DIRECTIONS FOR THIS TASK:
Reproduce without alteration the stretch of items from the line containing "city (109, 901)" through the line containing "vintage (55, 899)", including both of those lines.

━━ PROVIDED DATA ━━

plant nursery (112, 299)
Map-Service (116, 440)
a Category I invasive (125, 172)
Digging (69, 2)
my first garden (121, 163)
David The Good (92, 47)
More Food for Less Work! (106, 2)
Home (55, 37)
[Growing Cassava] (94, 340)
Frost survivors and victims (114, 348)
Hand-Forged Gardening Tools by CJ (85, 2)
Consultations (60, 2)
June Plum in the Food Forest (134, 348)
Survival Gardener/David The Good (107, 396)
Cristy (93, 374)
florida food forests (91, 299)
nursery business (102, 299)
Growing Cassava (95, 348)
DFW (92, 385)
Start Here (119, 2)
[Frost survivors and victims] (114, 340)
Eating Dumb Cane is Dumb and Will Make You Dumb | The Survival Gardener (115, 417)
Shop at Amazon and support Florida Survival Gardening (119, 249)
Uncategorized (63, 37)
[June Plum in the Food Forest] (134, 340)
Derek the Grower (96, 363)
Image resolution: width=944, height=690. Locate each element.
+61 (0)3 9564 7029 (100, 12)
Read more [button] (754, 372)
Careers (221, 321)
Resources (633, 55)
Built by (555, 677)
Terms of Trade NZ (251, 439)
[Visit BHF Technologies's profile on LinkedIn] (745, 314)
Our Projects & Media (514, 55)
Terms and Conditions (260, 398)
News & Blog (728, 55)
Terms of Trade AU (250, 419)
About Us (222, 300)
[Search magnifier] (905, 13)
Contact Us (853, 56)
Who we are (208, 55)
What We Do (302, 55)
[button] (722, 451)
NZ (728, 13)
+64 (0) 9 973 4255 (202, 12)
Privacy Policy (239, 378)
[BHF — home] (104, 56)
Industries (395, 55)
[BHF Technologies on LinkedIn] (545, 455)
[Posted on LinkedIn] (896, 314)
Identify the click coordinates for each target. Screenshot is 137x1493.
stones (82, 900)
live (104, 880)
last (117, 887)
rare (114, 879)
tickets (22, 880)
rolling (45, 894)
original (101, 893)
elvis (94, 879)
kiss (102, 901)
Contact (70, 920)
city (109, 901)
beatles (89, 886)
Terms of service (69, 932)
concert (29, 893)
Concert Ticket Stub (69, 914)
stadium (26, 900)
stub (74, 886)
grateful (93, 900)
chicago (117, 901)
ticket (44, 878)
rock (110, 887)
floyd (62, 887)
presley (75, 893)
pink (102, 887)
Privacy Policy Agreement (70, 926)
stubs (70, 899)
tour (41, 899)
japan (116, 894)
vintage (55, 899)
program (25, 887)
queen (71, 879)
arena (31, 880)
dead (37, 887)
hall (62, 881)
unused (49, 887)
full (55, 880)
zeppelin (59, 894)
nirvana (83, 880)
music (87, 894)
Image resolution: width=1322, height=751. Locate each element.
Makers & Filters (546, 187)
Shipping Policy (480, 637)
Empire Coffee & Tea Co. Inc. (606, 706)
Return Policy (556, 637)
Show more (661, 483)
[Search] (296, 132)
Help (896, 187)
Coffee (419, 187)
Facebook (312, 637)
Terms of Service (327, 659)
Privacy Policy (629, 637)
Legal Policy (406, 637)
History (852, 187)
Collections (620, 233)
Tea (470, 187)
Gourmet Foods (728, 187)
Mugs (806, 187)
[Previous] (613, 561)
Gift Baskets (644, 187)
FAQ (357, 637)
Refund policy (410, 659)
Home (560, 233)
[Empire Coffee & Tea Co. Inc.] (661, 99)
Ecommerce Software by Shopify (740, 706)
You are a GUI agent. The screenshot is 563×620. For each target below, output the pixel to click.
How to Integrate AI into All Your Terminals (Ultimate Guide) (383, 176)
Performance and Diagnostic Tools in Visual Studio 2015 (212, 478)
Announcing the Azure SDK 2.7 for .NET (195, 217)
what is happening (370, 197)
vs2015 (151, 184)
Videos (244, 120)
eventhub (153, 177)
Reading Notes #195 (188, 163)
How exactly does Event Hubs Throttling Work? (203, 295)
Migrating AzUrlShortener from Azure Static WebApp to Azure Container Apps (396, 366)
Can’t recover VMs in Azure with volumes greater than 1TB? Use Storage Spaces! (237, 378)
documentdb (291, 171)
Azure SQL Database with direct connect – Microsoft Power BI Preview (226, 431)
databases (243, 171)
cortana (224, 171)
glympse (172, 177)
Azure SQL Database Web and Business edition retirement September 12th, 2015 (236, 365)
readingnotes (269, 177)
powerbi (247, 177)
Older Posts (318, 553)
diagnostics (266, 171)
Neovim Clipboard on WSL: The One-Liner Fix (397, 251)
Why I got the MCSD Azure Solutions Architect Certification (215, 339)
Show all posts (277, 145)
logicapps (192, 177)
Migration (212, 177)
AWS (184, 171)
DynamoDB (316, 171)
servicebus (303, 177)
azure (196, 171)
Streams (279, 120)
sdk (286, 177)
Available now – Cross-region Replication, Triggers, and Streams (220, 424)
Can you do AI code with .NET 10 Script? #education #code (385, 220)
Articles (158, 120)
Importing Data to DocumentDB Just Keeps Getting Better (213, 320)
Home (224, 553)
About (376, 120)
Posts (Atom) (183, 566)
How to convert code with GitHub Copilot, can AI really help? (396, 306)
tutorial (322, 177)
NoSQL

━━━

THE SOLUTION:
city (109, 901)
beatles (89, 886)
Terms of service (69, 932)
concert (29, 893)
Concert Ticket Stub (69, 914)
stadium (26, 900)
stub (74, 886)
grateful (93, 900)
chicago (117, 901)
ticket (44, 878)
rock (110, 887)
floyd (62, 887)
presley (75, 893)
pink (102, 887)
Privacy Policy Agreement (70, 926)
stubs (70, 899)
tour (41, 899)
japan (116, 894)
vintage (55, 899)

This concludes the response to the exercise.